Inclusive Education: A Principal's Perspective When Less is More 
Inclusive Education: A Primer  Ask...and You Shall Receive
New and Improved IEP (and other "I") Meetings Walk in Their Shoes
The Dental Patient What Will It Take? Become a Negotiator!
The Case Against "Special Needs" Independence Day

SPECIAL ED PRESCHOOLS:

HELP OR HINDRANCE?


Revolutionary Common Sense by Kathie Snow

www.disabilityisnatural.com

 

For many parents, special ed preschools are like manna from heaven, an answer to a prayer, and the greatest thing since sliced bread! But when we look beyond the apparent benevolence of “helping” young children with disabilities, we’ll know that the special ed preschool experience may be a hindrance to a child’s current and future success.


In most states, preschoolers who do not have disabilities do not attend public school; they’re in their natural environments at home, in daycare, and/or at private preschools. Thus, a special ed preschool class in a public school is an unnatural environment.


The natural proportion of children with disabilities in the United States is estimated to be ten percent. So in a group of twenty children, no more than two would be children with disabilities. But this natural proportion is always violated in special ed preschools, even in those that recruit children without disabilities as “peer role models.” Many of us know that segregating adults with disabilities—in institutions, congregate living settings, sheltered workshops, or adult day programs—represents old ways of thinking. Social isolation and physical segregation are morally reprehensible. And most of us are working hard to get school-aged children out of segregated classrooms and into inclusive regular ed classrooms with the appropriate accommodations and supports.
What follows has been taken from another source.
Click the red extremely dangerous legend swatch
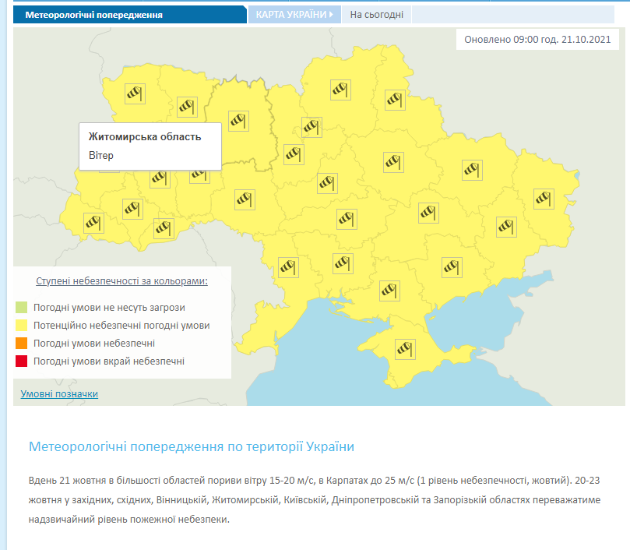The height and width of the screenshot is (550, 630). coord(21,361)
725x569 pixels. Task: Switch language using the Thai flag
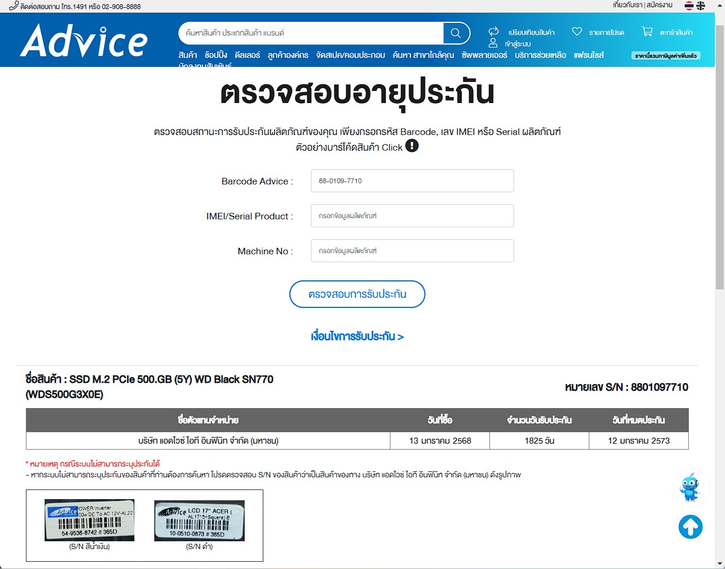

Why, then, do we have no qualms about segregating very young children with disabilities? Why do we have no compunction about putting very vulnerable young kiddos on long bus rides to the preschool class at the elementary school across town? We do things to children with disabilities we would never do to children without disabilities.


Many parents argue that their child’s special ed preschool is a wonderful, inclusive classroom. When pressed for details, however, they reveal that yes, all (or the majority) of the children in the class do have a label of one kind of another. Some are not labeled with “official” disabilities. Instead, they fall into the “needy” category for one reason or another (as represented by combination Head Start/Special Ed Preschool classes). So how can this be a natural environment when almost every child in the classroom has somehow been labeled “deficient?” Duh!


Children who have not yet acquired speech are placed in a class with other young children who cannot talk yet. How does this make any sense? If we want a child to learn to speak, shouldn’t he be surrounded by others who speak? Place a child who has autism with other children with autism and guess what? He learns to have more autism!


In many special ed preschool classrooms, teachers have low expectations for a child’s intellectual or social development. In fact, a child may be allowed to behave in ways which the child’s parents would not allow. A teacher may think, “Kids with [whatever] are just that way.” Do we need to wonder why many children aren’t progressing like we know they could?


Segregation leads to segregation. Every year, millions of parents are dismayed and angered when they learn their children will not be moving from a special ed preschool to a regular ed kindergarten class. Unless your neighborhood elementary school is already an inclusive school for all students with disabilities, the odds are high that students with disabilities who have attended special ed preschools will automatically go into a special ed resource room in kindergarten or first grade!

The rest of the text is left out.